Thursday, September 27, 2012

case digest submitted by zosa



INSURANCE LIFE ASSURANCE COMPANY, LTD. VS. ASSET BUILDERS CORPORATION
G.R. No. 147410, February 5, 2004

Facts:
Insular Life Insurance Company, Limited invited companies to participate in the bidding of the proposed Insular Life building. The Instruction to Bidders prepared by Insular Life expressly required a formal acceptance and a period within which such acceptance was to be made known to the winner. Asset Builders Corporation submitted a bid proposal secured by bid bonds valid for 60 days. Under its proposal form, Asset Builders bound and obliged itself to enter into a contract with Insular Life within 10 days from the notice of the award, with good and sufficient securities. The project was awarded to the Asset Builders and a notice to proceed with the construction was sent by Insular Life to the former. However, Asset Builders project. Neither did it execute any construction agreement. It informed Insular Life that it will not proceed with the project.

Issue:
Whether or not there is a perfected contract between Insular Life and Asset Builders.
= = = = =
WHAT TO WORK ON:
• A. From the case digest, list every action that the Facts section says Insular Life took.
• B. Does the case digest support each statement below? For each, answer yes or no and quote the words from the case digest that decide it.
(i) Asset Builders' bid bonds were valid for 60 days.
(ii) Asset Builders had 30 days from the notice of the award to enter into a contract with Insular Life.
(iii) Asset Builders prepared the Instruction to Bidders.

DATA:
= = = = =
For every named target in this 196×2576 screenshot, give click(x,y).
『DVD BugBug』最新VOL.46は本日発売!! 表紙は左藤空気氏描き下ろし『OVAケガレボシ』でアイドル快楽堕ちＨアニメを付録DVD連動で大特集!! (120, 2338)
= = = = =
SOLUTIONS TO THE TASKS:
• A.
- Invited companies to participate in the bidding of the proposed Insular Life building
- Prepared the Instruction to Bidders
- Sent a notice to proceed with the construction to Asset Builders

• B.
(i) Yes: "secured by bid bonds valid for 60 days"
(ii) No: "within 10 days from the notice of the award"
(iii) No: "The Instruction to Bidders prepared by Insular Life"